Data provided =
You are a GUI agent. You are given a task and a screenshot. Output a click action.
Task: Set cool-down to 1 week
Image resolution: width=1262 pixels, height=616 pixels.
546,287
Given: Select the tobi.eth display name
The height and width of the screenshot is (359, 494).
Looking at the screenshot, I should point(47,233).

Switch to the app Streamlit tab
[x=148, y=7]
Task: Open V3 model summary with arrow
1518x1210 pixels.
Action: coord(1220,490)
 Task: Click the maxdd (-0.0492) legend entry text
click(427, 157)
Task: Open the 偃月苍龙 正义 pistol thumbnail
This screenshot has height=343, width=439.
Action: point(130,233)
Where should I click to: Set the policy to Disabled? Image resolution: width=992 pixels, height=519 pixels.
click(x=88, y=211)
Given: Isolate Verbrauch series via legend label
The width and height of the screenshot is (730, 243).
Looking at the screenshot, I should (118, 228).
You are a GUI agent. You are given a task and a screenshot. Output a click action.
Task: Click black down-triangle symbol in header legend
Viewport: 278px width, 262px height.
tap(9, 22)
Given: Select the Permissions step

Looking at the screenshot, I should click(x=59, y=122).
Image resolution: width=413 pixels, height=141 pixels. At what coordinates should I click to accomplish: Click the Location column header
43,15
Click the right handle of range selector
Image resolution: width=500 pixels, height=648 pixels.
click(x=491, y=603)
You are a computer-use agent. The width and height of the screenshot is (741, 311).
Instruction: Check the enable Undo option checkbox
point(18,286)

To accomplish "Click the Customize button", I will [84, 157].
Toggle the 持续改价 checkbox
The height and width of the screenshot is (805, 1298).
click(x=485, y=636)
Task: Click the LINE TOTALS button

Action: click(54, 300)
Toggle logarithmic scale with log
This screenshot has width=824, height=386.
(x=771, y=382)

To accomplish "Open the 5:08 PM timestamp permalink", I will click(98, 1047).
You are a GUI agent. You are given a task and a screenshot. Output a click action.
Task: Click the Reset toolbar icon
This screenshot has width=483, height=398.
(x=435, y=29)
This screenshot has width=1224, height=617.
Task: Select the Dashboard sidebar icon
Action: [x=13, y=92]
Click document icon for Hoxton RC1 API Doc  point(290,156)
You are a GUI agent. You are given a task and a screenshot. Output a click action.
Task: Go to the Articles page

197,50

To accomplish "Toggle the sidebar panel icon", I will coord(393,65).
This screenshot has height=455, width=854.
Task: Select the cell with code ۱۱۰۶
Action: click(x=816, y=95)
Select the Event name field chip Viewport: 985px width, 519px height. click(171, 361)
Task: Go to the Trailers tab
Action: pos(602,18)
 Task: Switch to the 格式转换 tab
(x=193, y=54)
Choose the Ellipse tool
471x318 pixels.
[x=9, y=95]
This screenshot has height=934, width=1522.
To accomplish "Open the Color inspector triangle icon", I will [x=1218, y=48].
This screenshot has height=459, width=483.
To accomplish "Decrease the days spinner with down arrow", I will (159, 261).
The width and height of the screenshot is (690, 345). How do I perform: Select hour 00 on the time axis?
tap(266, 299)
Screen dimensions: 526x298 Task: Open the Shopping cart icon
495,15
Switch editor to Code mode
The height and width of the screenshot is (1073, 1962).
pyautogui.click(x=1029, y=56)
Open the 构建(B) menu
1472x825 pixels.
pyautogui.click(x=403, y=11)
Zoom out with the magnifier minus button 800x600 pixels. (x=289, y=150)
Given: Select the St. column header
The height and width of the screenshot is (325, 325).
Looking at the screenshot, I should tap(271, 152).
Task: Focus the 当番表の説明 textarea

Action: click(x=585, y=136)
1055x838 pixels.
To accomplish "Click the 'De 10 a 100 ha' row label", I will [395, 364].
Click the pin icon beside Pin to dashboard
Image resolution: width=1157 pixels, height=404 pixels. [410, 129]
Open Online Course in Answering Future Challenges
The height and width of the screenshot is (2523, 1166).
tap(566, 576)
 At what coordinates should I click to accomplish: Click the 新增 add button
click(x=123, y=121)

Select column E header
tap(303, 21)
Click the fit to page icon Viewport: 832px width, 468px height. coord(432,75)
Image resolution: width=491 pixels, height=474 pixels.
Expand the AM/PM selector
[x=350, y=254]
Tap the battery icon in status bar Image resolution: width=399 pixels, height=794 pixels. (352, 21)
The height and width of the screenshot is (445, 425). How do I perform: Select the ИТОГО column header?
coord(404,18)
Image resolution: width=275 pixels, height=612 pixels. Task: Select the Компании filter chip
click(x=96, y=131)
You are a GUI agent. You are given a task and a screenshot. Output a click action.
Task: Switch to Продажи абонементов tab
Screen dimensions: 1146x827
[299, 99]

Task details = Please render the listing above as a Markdown table with the columns Row and Line, giving each line its row number and leaving out the blank lines.

Output of the exercise =
| Row | Line |
|---|---|
| 1 | You are a GUI agent. You are given a task and a screenshot. Output a click action. |
| 2 | Task: Set cool-down to 1 week |
| 3 | Image resolution: width=1262 pixels, height=616 pixels. |
| 4 | 546,287 |
| 5 | Given: Select the tobi.eth display name |
| 6 | The height and width of the screenshot is (359, 494). |
| 7 | Looking at the screenshot, I should point(47,233). |
| 8 | Switch to the app Streamlit tab |
| 9 | [x=148, y=7] |
| 10 | Task: Open V3 model summary with arrow |
| 11 | 1518x1210 pixels. |
| 12 | Action: coord(1220,490) |
| 13 |  Task: Click the maxdd (-0.0492) legend entry text |
| 14 | click(427, 157) |
| 15 | Task: Open the 偃月苍龙 正义 pistol thumbnail |
| 16 | This screenshot has height=343, width=439. |
| 17 | Action: point(130,233) |
| 18 | Where should I click to: Set the policy to Disabled? Image resolution: width=992 pixels, height=519 pixels. |
| 19 | click(x=88, y=211) |
| 20 | Given: Isolate Verbrauch series via legend label |
| 21 | The width and height of the screenshot is (730, 243). |
| 22 | Looking at the screenshot, I should (118, 228). |
| 23 | You are a GUI agent. You are given a task and a screenshot. Output a click action. |
| 24 | Task: Click black down-triangle symbol in header legend |
| 25 | Viewport: 278px width, 262px height. |
| 26 | tap(9, 22) |
| 27 | Given: Select the Permissions step |
| 28 | Looking at the screenshot, I should click(x=59, y=122). |
| 29 | Image resolution: width=413 pixels, height=141 pixels. At what coordinates should I click to accomplish: Click the Location column header |
| 30 | 43,15 |
| 31 | Click the right handle of range selector |
| 32 | Image resolution: width=500 pixels, height=648 pixels. |
| 33 | click(x=491, y=603) |
| 34 | You are a computer-use agent. The width and height of the screenshot is (741, 311). |
| 35 | Instruction: Check the enable Undo option checkbox |
| 36 | point(18,286) |
| 37 | To accomplish "Click the Customize button", I will [84, 157]. |
| 38 | Toggle the 持续改价 checkbox |
| 39 | The height and width of the screenshot is (805, 1298). |
| 40 | click(x=485, y=636) |
| 41 | Task: Click the LINE TOTALS button |
| 42 | Action: click(54, 300) |
| 43 | Toggle logarithmic scale with log |
| 44 | This screenshot has width=824, height=386. |
| 45 | (x=771, y=382) |
| 46 | To accomplish "Open the 5:08 PM timestamp permalink", I will click(98, 1047). |
| 47 | You are a GUI agent. You are given a task and a screenshot. Output a click action. |
| 48 | Task: Click the Reset toolbar icon |
| 49 | This screenshot has width=483, height=398. |
| 50 | (x=435, y=29) |
| 51 | This screenshot has width=1224, height=617. |
| 52 | Task: Select the Dashboard sidebar icon |
| 53 | Action: [x=13, y=92] |
| 54 | Click document icon for Hoxton RC1 API Doc  point(290,156) |
| 55 | You are a GUI agent. You are given a task and a screenshot. Output a click action. |
| 56 | Task: Go to the Articles page |
| 57 | 197,50 |
| 58 | To accomplish "Toggle the sidebar panel icon", I will coord(393,65). |
| 59 | This screenshot has height=455, width=854. |
| 60 | Task: Select the cell with code ۱۱۰۶ |
| 61 | Action: click(x=816, y=95) |
| 62 | Select the Event name field chip Viewport: 985px width, 519px height. click(171, 361) |
| 63 | Task: Go to the Trailers tab |
| 64 | Action: pos(602,18) |
| 65 |  Task: Switch to the 格式转换 tab |
| 66 | (x=193, y=54) |
| 67 | Choose the Ellipse tool |
| 68 | 471x318 pixels. |
| 69 | [x=9, y=95] |
| 70 | This screenshot has height=934, width=1522. |
| 71 | To accomplish "Open the Color inspector triangle icon", I will [x=1218, y=48]. |
| 72 | This screenshot has height=459, width=483. |
| 73 | To accomplish "Decrease the days spinner with down arrow", I will (159, 261). |
| 74 | The width and height of the screenshot is (690, 345). How do I perform: Select hour 00 on the time axis? |
| 75 | tap(266, 299) |
| 76 | Screen dimensions: 526x298 Task: Open the Shopping cart icon |
| 77 | 495,15 |
| 78 | Switch editor to Code mode |
| 79 | The height and width of the screenshot is (1073, 1962). |
| 80 | pyautogui.click(x=1029, y=56) |
| 81 | Open the 构建(B) menu |
| 82 | 1472x825 pixels. |
| 83 | pyautogui.click(x=403, y=11) |
| 84 | Zoom out with the magnifier minus button 800x600 pixels. (x=289, y=150) |
| 85 | Given: Select the St. column header |
| 86 | The height and width of the screenshot is (325, 325). |
| 87 | Looking at the screenshot, I should tap(271, 152). |
| 88 | Task: Focus the 当番表の説明 textarea |
| 89 | Action: click(x=585, y=136) |
| 90 | 1055x838 pixels. |
| 91 | To accomplish "Click the 'De 10 a 100 ha' row label", I will [395, 364]. |
| 92 | Click the pin icon beside Pin to dashboard |
| 93 | Image resolution: width=1157 pixels, height=404 pixels. [410, 129] |
| 94 | Open Online Course in Answering Future Challenges |
| 95 | The height and width of the screenshot is (2523, 1166). |
| 96 | tap(566, 576) |
| 97 |  At what coordinates should I click to accomplish: Click the 新增 add button |
| 98 | click(x=123, y=121) |
| 99 | Select column E header |
| 100 | tap(303, 21) |
| 101 | Click the fit to page icon Viewport: 832px width, 468px height. coord(432,75) |
| 102 | Image resolution: width=491 pixels, height=474 pixels. |
| 103 | Expand the AM/PM selector |
| 104 | [x=350, y=254] |
| 105 | Tap the battery icon in status bar Image resolution: width=399 pixels, height=794 pixels. (352, 21) |
| 106 | The height and width of the screenshot is (445, 425). How do I perform: Select the ИТОГО column header? |
| 107 | coord(404,18) |
| 108 | Image resolution: width=275 pixels, height=612 pixels. Task: Select the Компании filter chip |
| 109 | click(x=96, y=131) |
| 110 | You are a GUI agent. You are given a task and a screenshot. Output a click action. |
| 111 | Task: Switch to Продажи абонементов tab |
| 112 | Screen dimensions: 1146x827 |
| 113 | [299, 99] |